Transform JSON Format to R Data Frame

From the above glimpse(), it is clear that there are 2 lists that need to be unnested:

.. ..$ isbns :List of 15 .. ..$ buy_links :List of 15

The Results list contains another list called Books. The data below comes directly from the Books list so the Results list does not need to be unnested.

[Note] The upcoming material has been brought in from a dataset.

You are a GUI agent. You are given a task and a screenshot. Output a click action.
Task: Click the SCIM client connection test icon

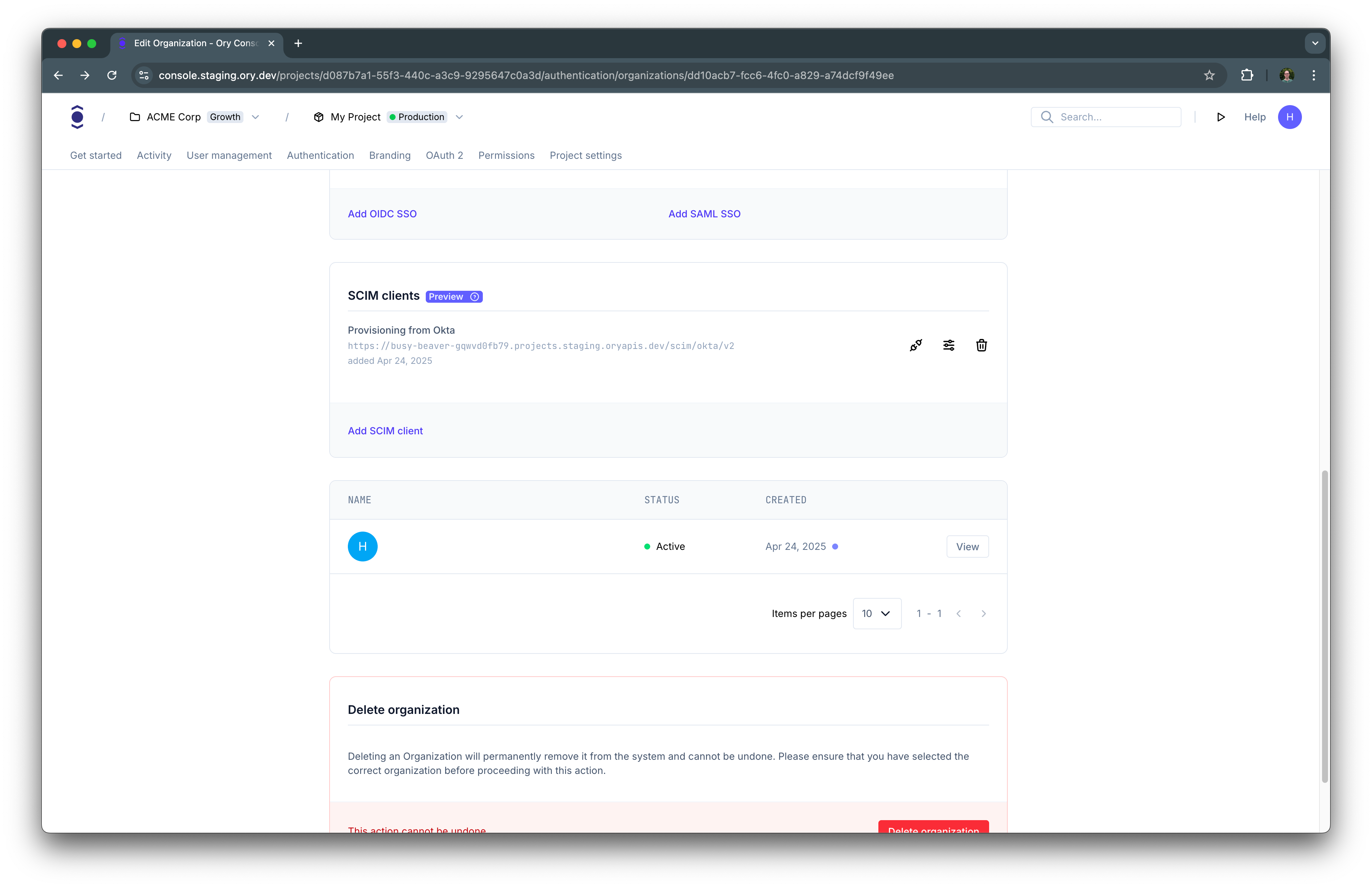point(915,345)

# take the subgroup books from results as that has the data we are interested in
books_df <- parsed_data$results$books

# flatten the nested structures within the 'isbns' column
books_df <- unnest(books_df, isbns)

# flatten the nested structures within the 'buy_links' column
books_df <- unnest(books_df, buy_links)

#check the data frame
glimpse(books_df)

## Rows: 144
## Columns: 28
## $ rank                 <int> 1, 1, 1, 1, 1, 1, 1, 1, 1, 1, 1, 1, 2, 2, 2, 2, 2…
## $ rank_last_week       <int> 0, 0, 0, 0, 0, 0, 0, 0, 0, 0, 0, 0, 0, 0, 0, 0, 0…
## $ weeks_on_list        <int> 0, 0, 0, 0, 0, 0, 0, 0, 0, 0, 0, 0, 0, 0, 0, 0, 0…
## $ asterisk             <int> 0, 0, 0, 0, 0, 0, 0, 0, 0, 0, 0, 0, 0, 0, 0, 0, 0…
## $ dagger               <int> 0, 0, 0, 0, 0, 0, 0, 0, 0, 0, 0, 0, 0, 0, 0, 0, 0…
## $ primary_isbn10       <chr> "0545828651", "0545828651", "0545828651", "054582…
## $ primary_isbn13       <chr> "9780545828659", "9780545828659", "9780545828659"…
## $ publisher            <chr> "Scholastic", "Scholastic", "Scholastic", "Schola…
## $ description          <chr> "The ninth book in the Amulet series. A threat of…
## $ price                <chr> "0.00", "0.00", "0.00", "0.00", "0.00", "0.00", "…
## $ title                <chr> "WAVERIDER", "WAVERIDER", "WAVERIDER", "WAVERIDER…
## $ author               <chr> "Kazu Kibuishi", "Kazu Kibuishi", "Kazu Kibuishi"…
## $ contributor          <chr> "by Kazu Kibuishi", "by Kazu Kibuishi", "by Kazu …
## $ contributor_note     <chr> "", "", "", "", "", "", "", "", "", "", "", "", "…
## $ book_image           <chr> "https://storage.googleapis.com/du-prd/books/imag…
## $ book_image_width     <int> 333, 333, 333, 333, 333, 333, 333, 333, 333, 333,…
## $ book_image_height    <int> 500, 500, 500, 500, 500, 500, 500, 500, 500, 500,…
## $ amazon_product_url   <chr> "https://www.amazon.com/dp/0545828651?tag=NYTBSRE…
## $ age_group            <chr> "", "", "", "", "", "", "", "", "", "", "", "", "…
## $ book_review_link     <chr> "", "", "", "", "", "", "", "", "", "", "", "", "…
## $ first_chapter_link   <chr> "", "", "", "", "", "", "", "", "", "", "", "", "…
## $ sunday_review_link   <chr> "", "", "", "", "", "", "", "", "", "", "", "", "…
## $ article_chapter_link <chr> "", "", "", "", "", "", "", "", "", "", "", "", "…
## $ isbn10               <chr> "0545828651", "0545828651", "0545828651", "054582…
## $ isbn13               <chr> "9780545828659", "9780545828659", "9780545828659"…
## $ name                 <chr> "Amazon", "Apple Books", "Barnes and Noble", "Boo…
## $ url                  <chr> "https://www.amazon.com/dp/0545828651?tag=NYTBSRE…
## $ book_uri             <chr> "nyt://book/6ec9c94e-40ff-59dd-9394-1283c81458cc"…

Conclusion

The data frame is translated correctly in R, containing 144 rows and 28 columns. More cleaning and transformation would need to be done for a simple analysis; however, that is out of the scope of this markdown.